Title
AWS re:Invent 2022 - How Amazon uses better metrics for improved website performance (AMZ302)
Summary
- Jim Roskind and Frank Stone presented on the importance of using the right metrics to improve website performance, focusing on latency.
- Roskind discussed the pitfalls of percentile latency goals and introduced the concept of organizational dynamics, which affects how groups respond to goals.
- He explained why percentile goals like P50 and P90 are problematic, as they can lead to worse performance over time due to organizational behavior.
- Roskind proposed using the trim mean (TM99) as a better metric for latency, which discards the slowest 1% and averages the rest, providing a more accurate representation of user experience.
- He also emphasized the value of histograms for visualizing data and identifying opportunities for improvement.
- Frank Stone discussed how to measure latency using AWS CloudWatch, including capturing metrics, measuring with trim mean, monitoring progress, and using histograms to analyze data.
- Stone outlined methods for collecting latency metrics in CloudWatch, setting up alarms and dashboards, and using histograms to uncover patterns and opportunities for optimization.
Insights
- Percentile goals like P50 and P90 can inadvertently encourage developers to focus on meeting specific targets rather than genuinely improving performance, leading to a clustering of performance around these targets.
- Organizational dynamics play a significant role in how metrics are pursued and achieved.

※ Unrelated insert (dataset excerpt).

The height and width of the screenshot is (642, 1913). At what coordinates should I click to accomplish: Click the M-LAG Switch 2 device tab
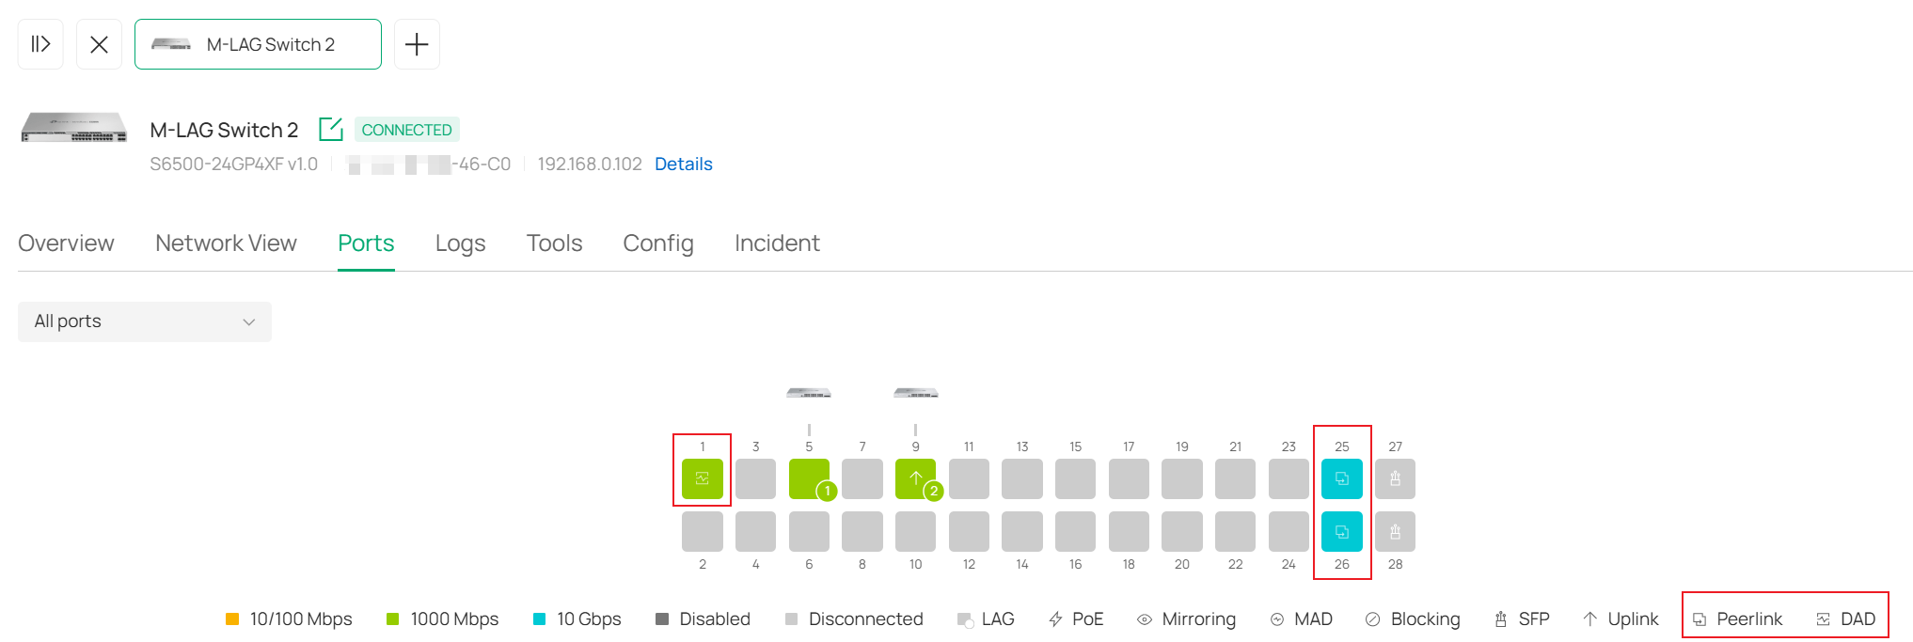click(x=258, y=44)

Metrics can drive behavior in unintended ways, and when a measure becomes a target, it can cease to be a good measure.
- Trim mean (TM99) is a robust metric for latency that accounts for almost all user experiences, excluding extreme outliers, and provides a more accurate reflection of the average user's experience.

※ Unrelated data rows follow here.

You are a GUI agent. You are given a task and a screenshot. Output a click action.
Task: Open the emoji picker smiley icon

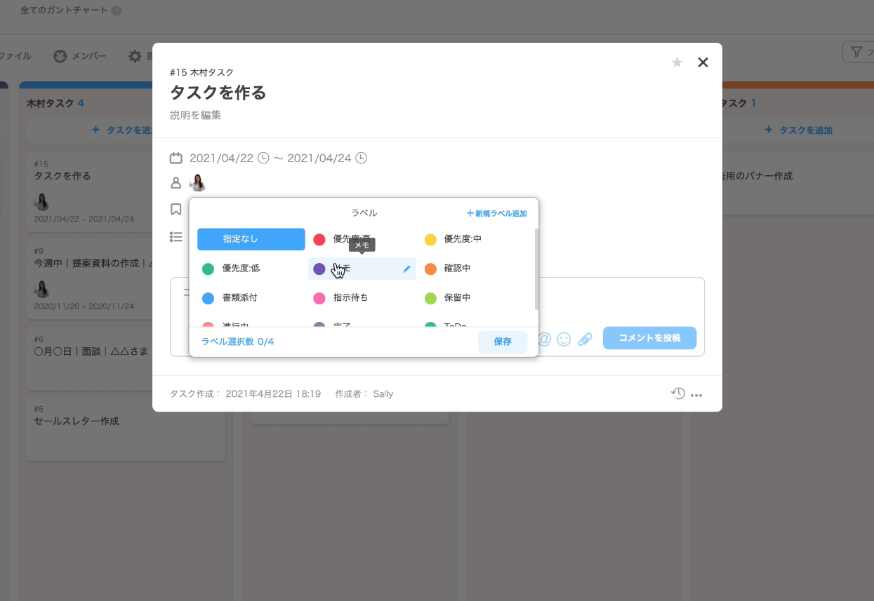564,339
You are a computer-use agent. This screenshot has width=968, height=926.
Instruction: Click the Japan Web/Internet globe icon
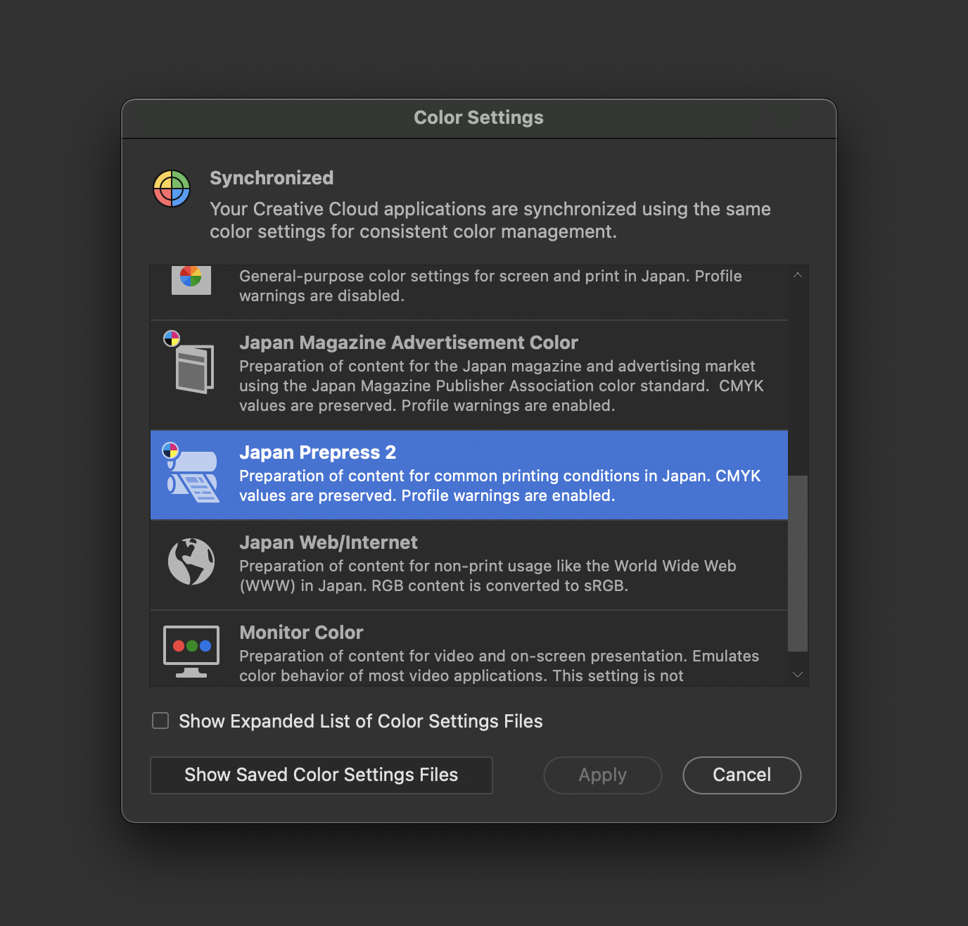click(x=191, y=562)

- Histograms are powerful tools for visualizing the distribution of latency data, revealing outliers, and identifying areas for potential optimization that might not be apparent when focusing solely on percentile targets.

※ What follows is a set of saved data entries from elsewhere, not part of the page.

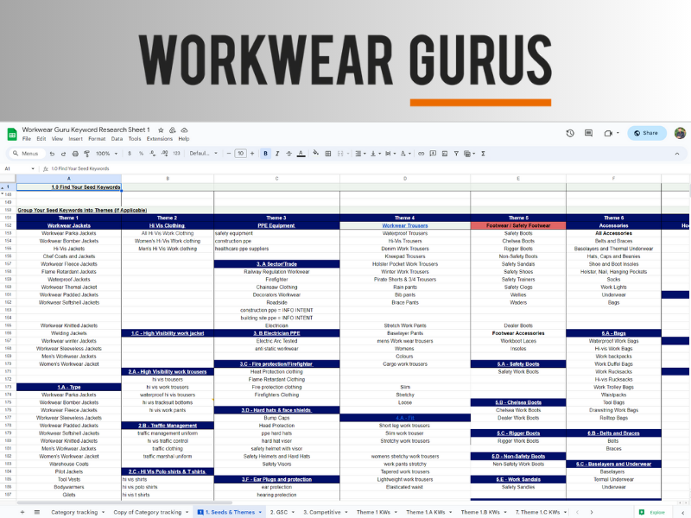Open the Extensions menu
691x518 pixels.
click(159, 138)
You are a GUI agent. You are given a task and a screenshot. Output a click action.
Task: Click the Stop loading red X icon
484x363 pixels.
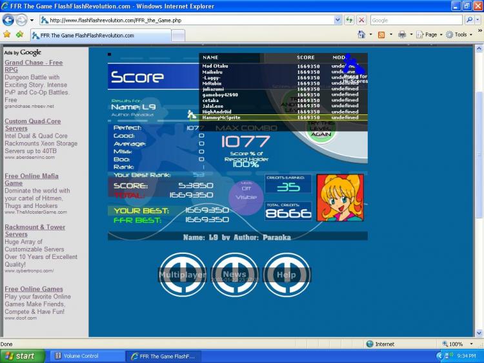coord(361,21)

- AWS CloudWatch supports trim mean and other advanced metrics, offering a platform for AWS users to implement the same strategies discussed by Roskind and Stone to improve their own website performance.
- Real User Monitoring (RUM) in CloudWatch allows for the collection of latency metrics directly from end users, providing a more accurate picture of user experience.
- Automating responses to latency issues using CloudWatch alarms and actions can help maintain performance standards and quickly address emerging problems.